Question

Assertion: If $a > 0$ , the value of the expression ${b^2} - 4ac$ will be greater than zero.
Reason: The expression ${b^2} - 4ac$ represents the discriminant of a quadratic function. If $a > 0$ the graph will be an upward parabola and it will cut the $x$- axis at two distinct points indicating real and distinct roots. For real and distinct roots, the value of the discriminant is greater than zero.
A. Both Assertion and Reason are correct and Reason is the correct explanation for assertion.
B. Both Assertion and Reason are correct but Reason is not the correct explanation for Assertion.
C. Assertion is correct but Reason is incorrect.
D. Both Assertion and Reason are incorrect.

Answer 1

Hint: The question can be understood and solved with the help of a clear understanding of the Quadratic Equation and its Formula. The graphical representation of a quadratic equation is a parabola which depends on the value of $a$ and its sign and also decides whether the parabola will be an upward-facing parabola or a downward-facing parabola.

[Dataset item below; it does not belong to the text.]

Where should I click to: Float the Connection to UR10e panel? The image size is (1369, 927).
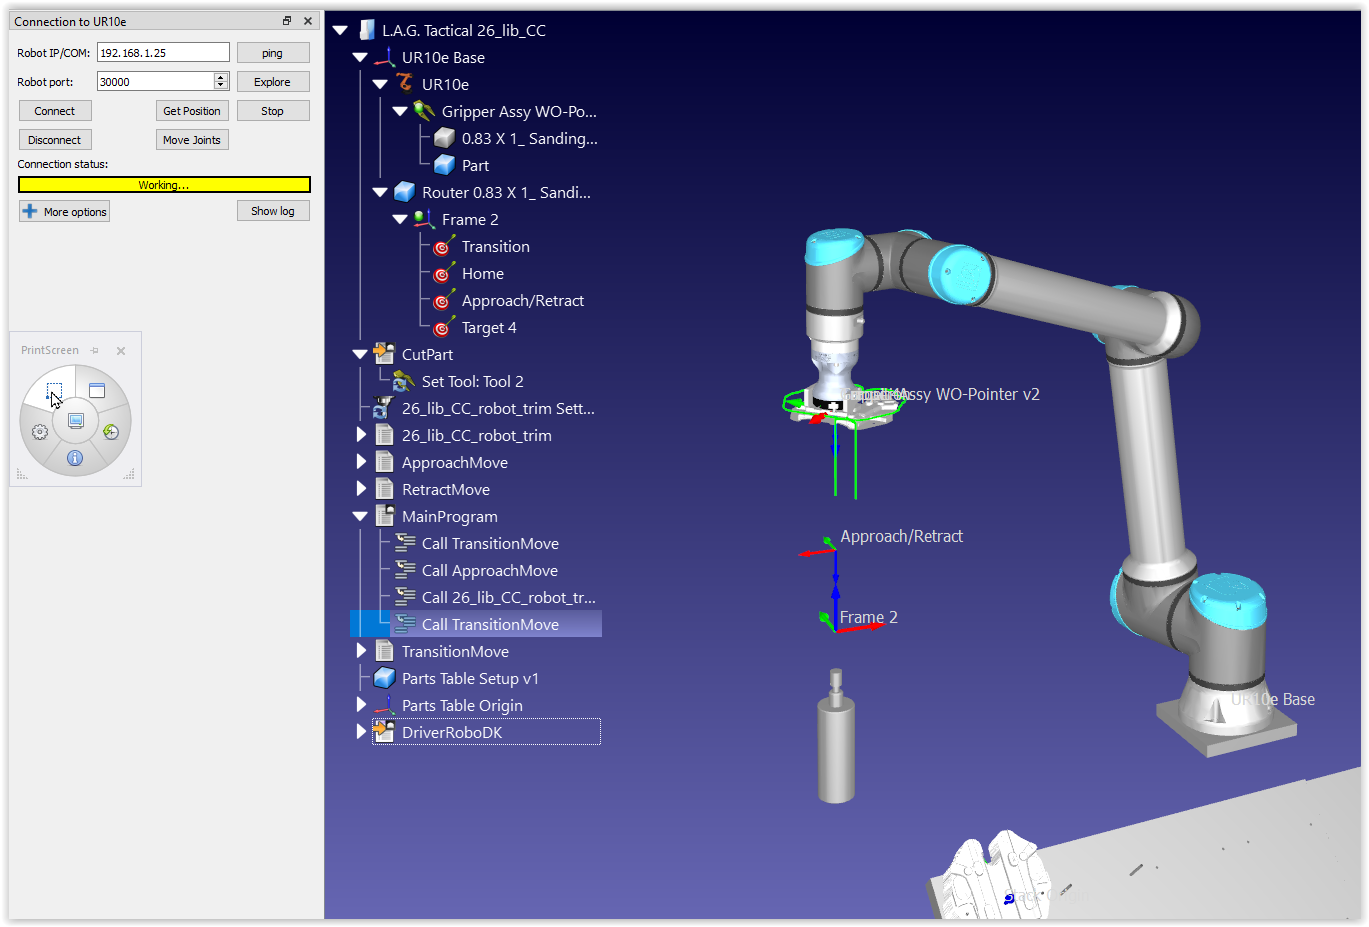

Complete step by step solution:
The assertion given in the question is
 If $a > 0$ , the value of the expression ${b^2} - 4ac$ will be greater than zero.
Now, the quadratic equation is written as $a{x^2} + bx + c = 0$ where $a$ , $b$ and c represent known numbers and $a \ne 0$ .
The solution of the above equation can be given by the formula $x = \dfrac{{ - b \pm \sqrt {b{}^2 - 4ac} }}{{2a}}$ . The expression under the square root sign is called discriminant of the quadratic equation. A quadratic equation with real coefficients of the variables can have either one or two distinct real roots or two distinct complex roots. The discriminant also determines the number and nature of roots.
There are two distinct roots if the discriminant is positive. If the discriminant is zero, then there is exactly one real root and if the discriminant is negative, then there are no real roots.
If $a > 0$ , then the parabola has a minimum point and opens upward. If $a < 0$ then the parabola has a maximum point and opens downward.
The above explanation proves that the reason given in the question is correct, that is:
The expression ${b^2} - 4ac$ represents the discriminant of a quadratic function. If $a > 0$ the graph will be an upward parabola and it will cut the $x$- axis at two distinct points indicating real and distinct roots. For real and distinct roots, the value of the discriminant is greater than zero.

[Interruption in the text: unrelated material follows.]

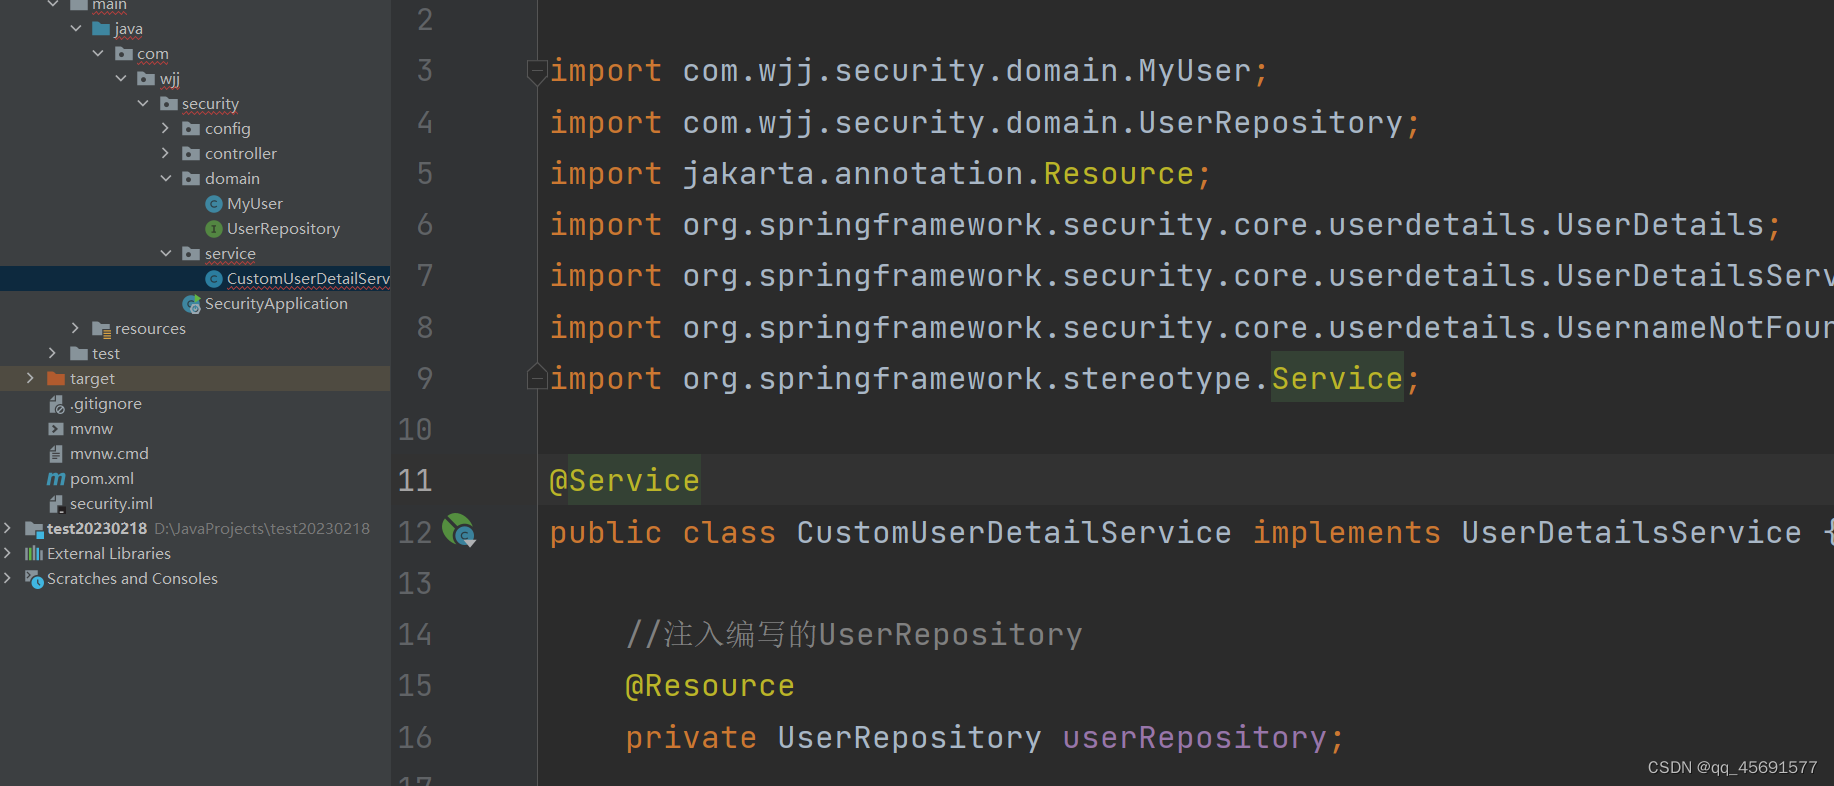1834x786 pixels.
Task: Expand the config package
Action: pyautogui.click(x=166, y=128)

Therefore, option A, that is,” Both Assertion and Reason are correct and Reason is the correct explanation for assertion” is the correct option.

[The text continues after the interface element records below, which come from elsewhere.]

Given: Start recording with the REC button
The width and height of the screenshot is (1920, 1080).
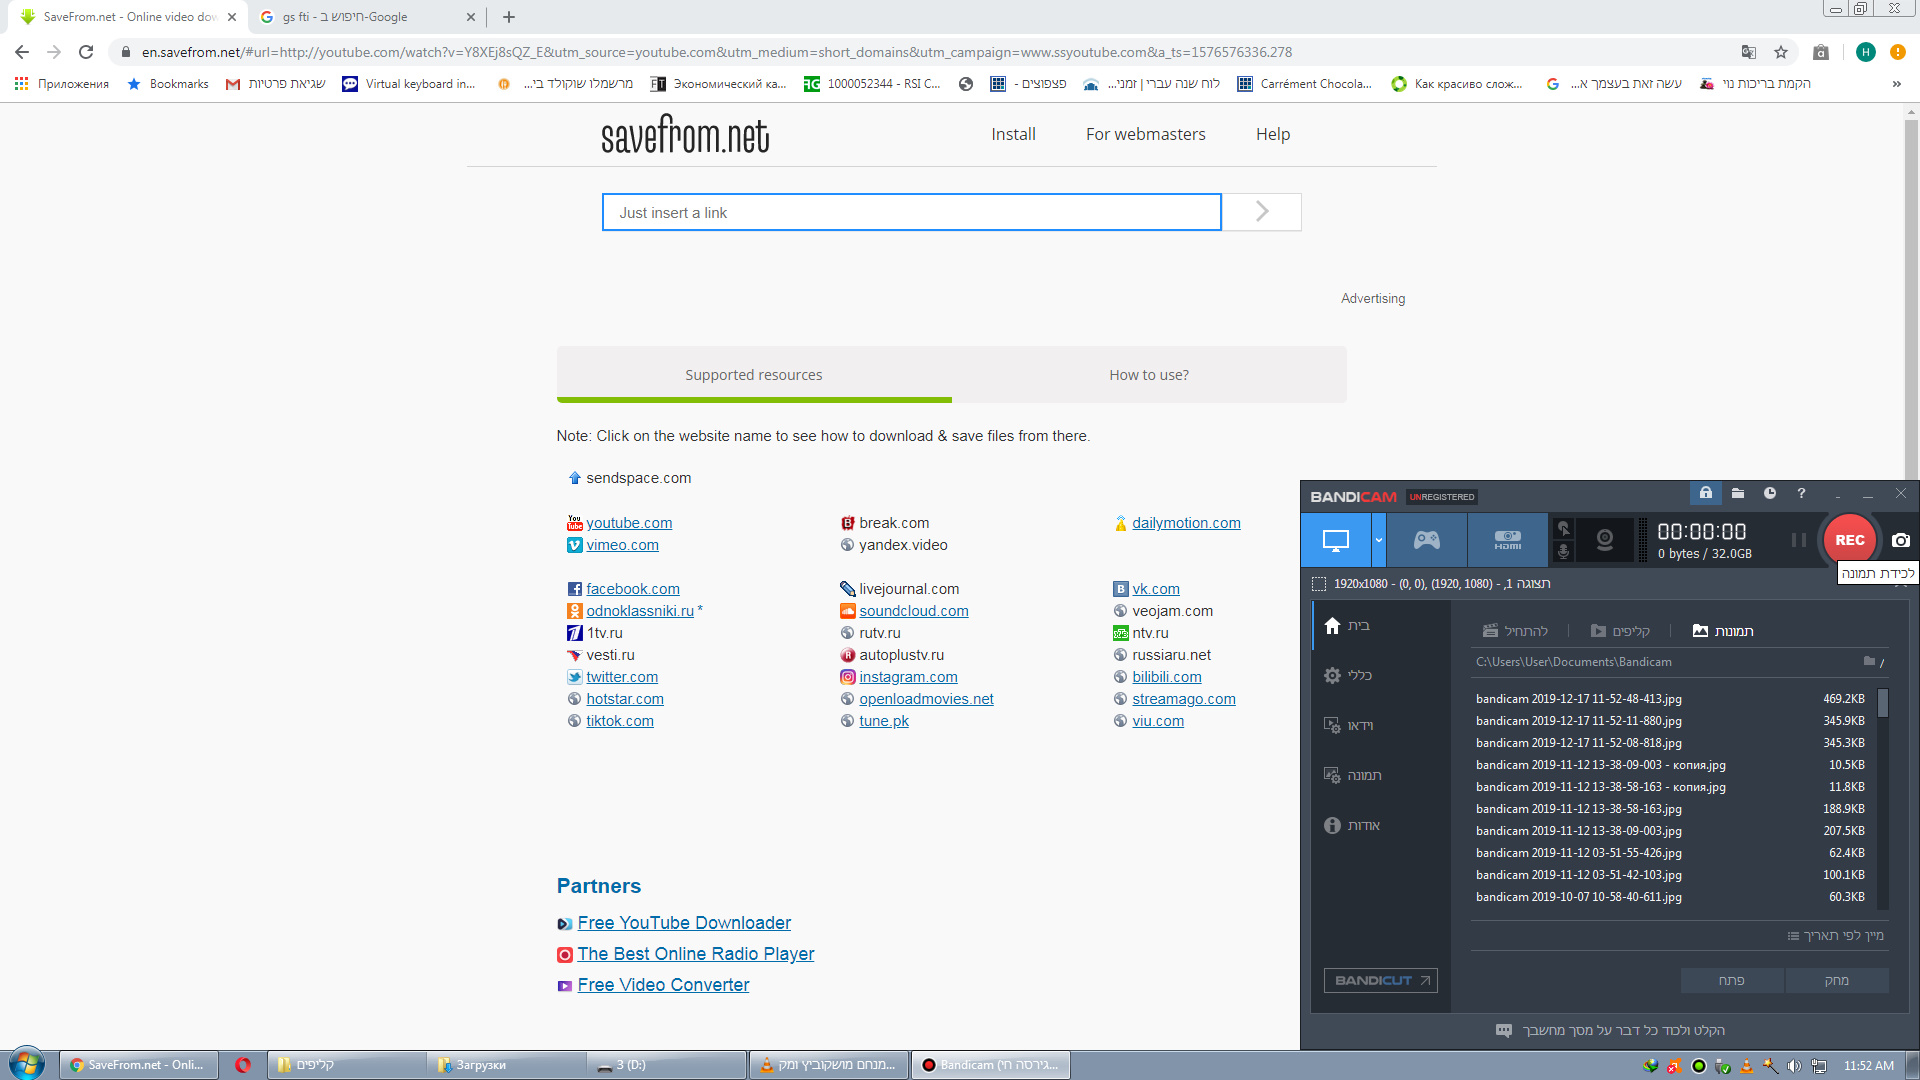Looking at the screenshot, I should coord(1849,540).
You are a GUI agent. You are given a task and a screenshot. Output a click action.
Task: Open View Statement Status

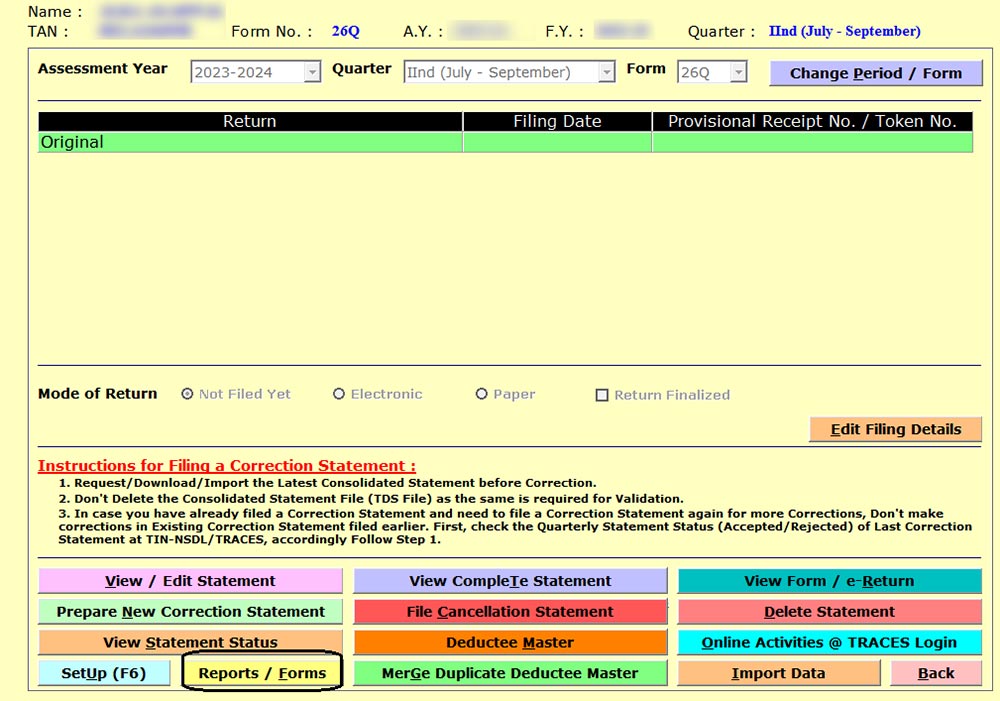pos(190,642)
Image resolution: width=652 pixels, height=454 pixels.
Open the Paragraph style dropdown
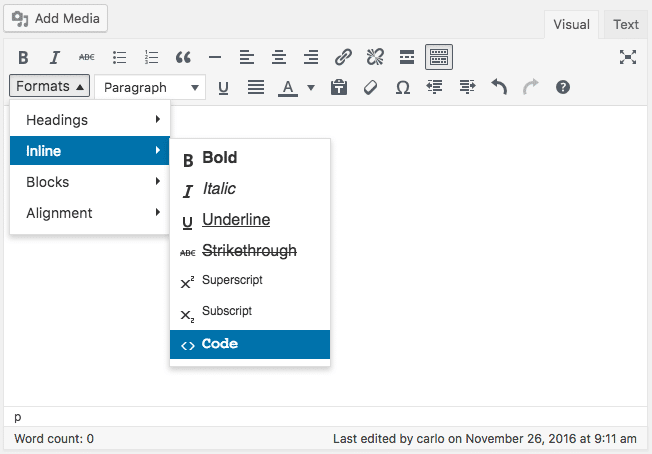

Note: The solutions of the quadratic equation $a{x^2} + bx + c = 0$ gives the roots of the function $f(x) = a{x^2} + bx + c$ since they are the values of the variable $x$ for which the function $f(x) = 0$ . While representing the equation on the graph if the discriminant is positive, the graph will touch the $x$- axis at two points; if zero, the graph touches at one point; and if negative, the graph does not touch the $x$- axis.